Detect 825 days threshold for certificates issued >2018/03/01

... as mentioned #1422

Open
* testing
* openbsd

testssl.sh

@@ -8736,8 +8736,11 @@ certificate_info() {
      fileout "cert_notBefore${json_postfix}" "INFO" "$startdate"      # we assume that the certificate has no start time in the future
      fileout "cert_notAfter${json_postfix}" "$expok" "$enddate"       # They are in UTC
 
+     # Internal certificates or from appliances often have a too high validity periods with
+     # either 5 or 10 days.
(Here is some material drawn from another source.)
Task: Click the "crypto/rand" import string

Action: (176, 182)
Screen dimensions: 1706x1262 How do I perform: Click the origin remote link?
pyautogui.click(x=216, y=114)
Also "official" certificates issued from March 1st, 2018 aren't
+     # supposed to be valid longer than 825 days which is 1517353200 in epoch seconds
+     # (GNUish: date --date='01/31/2018 00:00:00' +"%s")
      if [[ $diffseconds -ge $((3600 * 24 * 365 * 10)) ]]; then
-          # certificate is valid >= 10 years
           out "$spaces"
           prln_svrty_high ">= 10 years is way too long"
           fileout "cert_validityPeriod${json_postfix}" "HIGH" "$((diffseconds / (3600 * 24) )) days"
@@ -8745,8 +8748,13 @@ certificate_info() {
           out "$spaces"
           prln_svrty_medium ">= 5 years is too long"
           fileout "cert_validityPeriod${json_postfix}" "MEDIUM" "$((diffseconds / (3600 * 24) )) days"
+     elif [[ $diffseconds -ge $((3600 * 24 * 825)) ]] && [[  $(parse_date "$startdate" "+%s" $'%F %H:%M') -ge 1517353200 ]]; then
+          out "$spaces"
+          prln_svrty_medium ">= 825 days and issue >= 2018/03/01 is too long"
+          fileout "cert_validityPeriod${json_postfix}" "MEDIUM" "$((diffseconds / (3600 * 24) )) >= 825 days"
      else
-          [[ "$DEBUG" -ge 1 ]] && outln "${spaces}OK: below 5 years certificate life time"
+          # We ignore for now certificates < 2018/03/01. It's only debug info
+          [[ "$DEBUG" -ge 1 ]] && outln "${spaces}OK: below 825 days certificate life time"
           fileout "cert_validityPeriod${json_postfix}" "INFO" "$((diffseconds / (3600 * 24) )) days"
      fi